Au regard vagabond, à l’abord effaré,
Un babillard, feignant d’être un homme affairé,
Vous fait croire, parfois, que, lorsque, dans la rue,
Sur vous, sans préalable, il se jette et se rue,
Vous saisit par le bras, ou vous prend au collet,
C’est qu’il se sent pour vous l’amour le plus complet,
Un égard qu’il refuse à l’ami plus vulgaire.
Mais si vous n’êtes point à son dessein contraire,
De ses propos sans fin vous serez assommé,
Et, sinon mort, mourant, par l’ennui consumé.

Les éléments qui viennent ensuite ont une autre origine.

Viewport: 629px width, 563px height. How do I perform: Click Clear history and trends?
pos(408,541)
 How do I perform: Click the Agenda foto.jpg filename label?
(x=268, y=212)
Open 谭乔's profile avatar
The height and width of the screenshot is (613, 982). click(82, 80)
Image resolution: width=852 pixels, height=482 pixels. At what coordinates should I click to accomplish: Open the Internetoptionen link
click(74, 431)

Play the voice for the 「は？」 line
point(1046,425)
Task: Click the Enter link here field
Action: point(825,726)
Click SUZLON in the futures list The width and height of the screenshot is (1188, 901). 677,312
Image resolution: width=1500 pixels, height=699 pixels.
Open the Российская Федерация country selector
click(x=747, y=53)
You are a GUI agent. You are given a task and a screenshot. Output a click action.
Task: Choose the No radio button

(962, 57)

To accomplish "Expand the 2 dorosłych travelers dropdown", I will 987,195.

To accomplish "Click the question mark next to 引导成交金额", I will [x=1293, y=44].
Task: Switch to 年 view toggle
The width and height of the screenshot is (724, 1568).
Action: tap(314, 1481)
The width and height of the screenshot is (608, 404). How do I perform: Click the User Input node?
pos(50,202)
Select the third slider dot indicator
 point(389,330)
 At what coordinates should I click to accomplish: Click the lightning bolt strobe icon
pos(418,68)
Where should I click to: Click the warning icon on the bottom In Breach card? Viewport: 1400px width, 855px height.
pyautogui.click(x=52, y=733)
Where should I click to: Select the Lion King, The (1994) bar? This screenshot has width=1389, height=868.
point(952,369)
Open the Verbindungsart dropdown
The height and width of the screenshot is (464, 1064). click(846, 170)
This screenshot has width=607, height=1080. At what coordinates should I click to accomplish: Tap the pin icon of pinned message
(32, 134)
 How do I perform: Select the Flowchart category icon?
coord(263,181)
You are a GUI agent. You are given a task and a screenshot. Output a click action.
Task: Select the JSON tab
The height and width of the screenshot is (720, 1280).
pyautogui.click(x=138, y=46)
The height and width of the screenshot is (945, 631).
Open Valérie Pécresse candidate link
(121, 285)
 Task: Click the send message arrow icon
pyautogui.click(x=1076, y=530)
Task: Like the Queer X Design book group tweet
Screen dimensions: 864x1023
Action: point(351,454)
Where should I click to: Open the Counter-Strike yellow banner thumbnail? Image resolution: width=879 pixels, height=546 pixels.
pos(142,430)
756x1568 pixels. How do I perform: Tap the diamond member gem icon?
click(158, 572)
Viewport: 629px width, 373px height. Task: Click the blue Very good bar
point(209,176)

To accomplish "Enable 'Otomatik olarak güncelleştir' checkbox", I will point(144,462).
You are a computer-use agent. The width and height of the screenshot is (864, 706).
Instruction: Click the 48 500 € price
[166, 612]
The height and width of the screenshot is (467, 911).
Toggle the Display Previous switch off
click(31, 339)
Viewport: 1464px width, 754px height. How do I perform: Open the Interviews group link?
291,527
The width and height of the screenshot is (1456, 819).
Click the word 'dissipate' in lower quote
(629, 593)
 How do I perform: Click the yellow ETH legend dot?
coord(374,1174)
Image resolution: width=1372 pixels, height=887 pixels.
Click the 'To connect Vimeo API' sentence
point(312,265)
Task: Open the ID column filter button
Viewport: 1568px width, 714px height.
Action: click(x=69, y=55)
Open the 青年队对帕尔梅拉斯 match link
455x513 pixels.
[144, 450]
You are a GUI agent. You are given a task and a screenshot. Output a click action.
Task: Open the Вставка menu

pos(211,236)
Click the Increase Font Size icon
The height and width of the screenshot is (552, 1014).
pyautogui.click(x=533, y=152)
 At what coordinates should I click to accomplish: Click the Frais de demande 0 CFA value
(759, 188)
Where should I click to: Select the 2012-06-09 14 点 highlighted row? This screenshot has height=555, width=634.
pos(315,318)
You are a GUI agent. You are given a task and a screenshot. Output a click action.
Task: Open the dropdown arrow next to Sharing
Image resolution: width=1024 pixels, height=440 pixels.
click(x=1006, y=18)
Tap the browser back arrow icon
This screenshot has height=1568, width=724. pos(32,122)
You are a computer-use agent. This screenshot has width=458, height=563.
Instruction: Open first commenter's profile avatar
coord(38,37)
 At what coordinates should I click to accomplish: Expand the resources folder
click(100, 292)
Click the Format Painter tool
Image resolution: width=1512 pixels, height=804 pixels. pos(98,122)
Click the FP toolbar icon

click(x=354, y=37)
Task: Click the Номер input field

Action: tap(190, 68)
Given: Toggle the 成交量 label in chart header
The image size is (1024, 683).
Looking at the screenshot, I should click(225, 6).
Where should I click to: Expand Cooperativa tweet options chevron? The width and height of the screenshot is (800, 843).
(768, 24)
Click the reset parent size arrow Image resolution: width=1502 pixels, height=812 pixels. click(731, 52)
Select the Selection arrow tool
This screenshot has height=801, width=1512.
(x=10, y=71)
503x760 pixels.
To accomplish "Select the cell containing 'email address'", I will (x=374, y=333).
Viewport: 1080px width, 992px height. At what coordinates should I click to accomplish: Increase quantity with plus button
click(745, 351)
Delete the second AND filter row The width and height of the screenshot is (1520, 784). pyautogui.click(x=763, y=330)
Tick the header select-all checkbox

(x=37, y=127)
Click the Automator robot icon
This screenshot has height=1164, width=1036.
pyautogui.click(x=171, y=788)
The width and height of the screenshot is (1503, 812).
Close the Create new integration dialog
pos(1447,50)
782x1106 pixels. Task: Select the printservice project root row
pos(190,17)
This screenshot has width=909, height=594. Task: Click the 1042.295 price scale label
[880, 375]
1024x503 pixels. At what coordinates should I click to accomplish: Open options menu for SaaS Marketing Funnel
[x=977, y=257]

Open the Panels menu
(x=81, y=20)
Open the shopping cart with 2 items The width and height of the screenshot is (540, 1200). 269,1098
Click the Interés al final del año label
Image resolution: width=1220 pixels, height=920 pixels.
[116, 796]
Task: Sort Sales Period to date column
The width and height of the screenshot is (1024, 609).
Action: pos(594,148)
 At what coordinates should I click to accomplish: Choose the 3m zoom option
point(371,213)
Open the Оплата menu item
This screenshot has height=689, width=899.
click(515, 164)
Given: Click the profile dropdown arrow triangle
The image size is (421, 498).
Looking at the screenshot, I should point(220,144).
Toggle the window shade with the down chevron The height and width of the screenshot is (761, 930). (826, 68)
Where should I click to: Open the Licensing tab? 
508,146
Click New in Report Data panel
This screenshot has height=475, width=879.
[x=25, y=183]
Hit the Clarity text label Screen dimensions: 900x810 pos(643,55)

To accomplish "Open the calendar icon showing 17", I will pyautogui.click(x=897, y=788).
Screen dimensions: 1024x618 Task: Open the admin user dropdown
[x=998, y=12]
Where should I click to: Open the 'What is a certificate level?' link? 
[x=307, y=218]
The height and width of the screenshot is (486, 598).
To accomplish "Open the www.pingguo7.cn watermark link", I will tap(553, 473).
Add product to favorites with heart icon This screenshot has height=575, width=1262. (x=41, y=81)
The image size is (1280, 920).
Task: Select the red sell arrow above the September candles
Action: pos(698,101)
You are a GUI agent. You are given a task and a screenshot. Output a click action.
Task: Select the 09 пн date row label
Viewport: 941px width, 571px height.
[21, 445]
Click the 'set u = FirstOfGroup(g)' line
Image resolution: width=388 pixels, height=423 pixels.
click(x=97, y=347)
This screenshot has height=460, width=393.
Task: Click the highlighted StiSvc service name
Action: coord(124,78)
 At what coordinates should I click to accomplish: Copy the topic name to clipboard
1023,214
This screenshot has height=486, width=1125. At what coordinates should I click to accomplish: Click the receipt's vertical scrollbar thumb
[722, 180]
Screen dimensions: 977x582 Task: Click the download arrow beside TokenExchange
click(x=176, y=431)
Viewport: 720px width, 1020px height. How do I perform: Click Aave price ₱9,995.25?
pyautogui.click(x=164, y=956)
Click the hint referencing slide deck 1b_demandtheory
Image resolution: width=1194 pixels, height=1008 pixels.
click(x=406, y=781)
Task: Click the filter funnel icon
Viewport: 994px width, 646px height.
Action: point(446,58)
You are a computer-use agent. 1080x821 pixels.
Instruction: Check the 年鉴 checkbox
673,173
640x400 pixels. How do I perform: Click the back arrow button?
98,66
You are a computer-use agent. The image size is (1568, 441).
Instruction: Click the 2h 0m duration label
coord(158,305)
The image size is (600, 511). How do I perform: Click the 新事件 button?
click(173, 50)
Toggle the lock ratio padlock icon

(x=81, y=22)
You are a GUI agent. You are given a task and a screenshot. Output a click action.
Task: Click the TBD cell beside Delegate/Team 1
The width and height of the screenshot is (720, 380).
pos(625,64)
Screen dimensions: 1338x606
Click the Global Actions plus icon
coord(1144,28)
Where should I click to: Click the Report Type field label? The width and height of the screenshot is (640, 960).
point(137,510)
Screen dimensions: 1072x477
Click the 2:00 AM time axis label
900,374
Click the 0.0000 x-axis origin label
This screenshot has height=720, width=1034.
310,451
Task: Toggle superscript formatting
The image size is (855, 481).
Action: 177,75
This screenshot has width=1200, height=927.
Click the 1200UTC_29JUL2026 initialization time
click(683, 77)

Quoiqu’il ne fasse rien, ne dise rien qui vaille,
Du fâcheux babillard la langue, au moins, travaille ;
Et je l’aime encor mieux que cet homme niais,
Qui voulant travailler, ne travaille jamais ;
Sur lui-même, toujours, se plie et se replie ;
S’il eut en vue un plan, risiblement l’oublie,
Pour voir battre des chats, ouïr un fol entretien.
Pendant que le musard perd son temps, la nuit vient :
À la barque arrivé trop tard pour le passage,
Par un plus long chemin il retourne au village ;
Voit toujours, trop tardif, ses projets ruinés ;
De partout se retire avec un pied de nez.